● BRIEF:
Please rewrite the Hive issue comment from "Therefore, the vector" to "look at. Thanks.", with "scratch columns" changed to "temporary columns".
── TEXT ──
[jira] [Commented] (HIVE-16823) "ArrayIndexOutOfBoundsException" in spark_vectorized_dynamic_partition_pruning.q

Rui Li (JIRA) Wed, 23 Aug 2017 21:46:40 -0700

    [ 
https://issues.apache.org/jira/browse/HIVE-16823?page=com.atlassian.jira.plugin.system.issuetabpanels:comment-tabpanel&focusedCommentId=16139547#comment-16139547
 ]


Rui Li commented on HIVE-16823:
-------------------------------

Here's what I found so far. When we create vector GBY, the vector expression of 
the key is {{ConstantVectorExpression(val 2008-04-08) -> 1:string}}, with 
{{outputColumn == 1}}. The corresponding VectorizationContext is something like 
this:
{noformat}
Context name __Reduce_Shuffle__, level 0, sorted projectionColumnMap 
{0=KEY._col0}, scratchColumnTypeNames [string]
{noformat}
But in the constructor of the vector GBY, we create another 
VectorizationContext using the above one: 
https://github.com/apache/hive/blob/master/ql/src/java/org/apache/hadoop/hive/ql/exec/vector/VectorGroupByOperator.java#L870.
Therefore, the vector GBY's VectorizationContext will be something like:
{noformat}
Context name GBY, level 0, sorted projectionColumnMap {0=_col0}, 
scratchColumnTypeNames []
{noformat}
Note that it doesn't have scratch columns. At runtime, the key expression's 
column index is 1, but we only have 1 column vector in the output batch, and 
thus getting the exception.
I don't fully understand the vectorization logics. But it seems the vector GBY 
relies on following operators to setup its VectorizationContext. If it's 
followed by SEL or RS, the VectorizationContext may be fixed as we get vector 
expressions for these operators (different operators' VectorizationContext 
share the same OutputColumnManager). [~mmccline] do you think it's an issue? Or 
let me know where else I should look at. Thanks.
───
── SOURCE EXCERPT ──
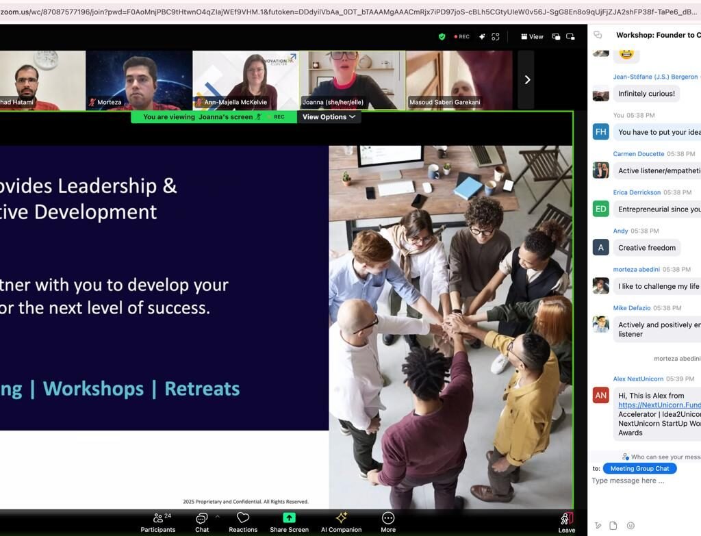Expand the View Options dropdown
Screen dimensions: 701x536
click(x=329, y=117)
───
● TASK RESPONSE:
Therefore, the vector GBY's VectorizationContext will be something like:
{noformat}
Context name GBY, level 0, sorted projectionColumnMap {0=_col0}, 
scratchColumnTypeNames []
{noformat}
Note that it doesn't have temporary columns. At runtime, the key expression's 
column index is 1, but we only have 1 column vector in the output batch, and 
thus getting the exception.
I don't fully understand the vectorization logics. But it seems the vector GBY 
relies on following operators to setup its VectorizationContext. If it's 
followed by SEL or RS, the VectorizationContext may be fixed as we get vector 
expressions for these operators (different operators' VectorizationContext 
share the same OutputColumnManager). [~mmccline] do you think it's an issue? Or 
let me know where else I should look at. Thanks.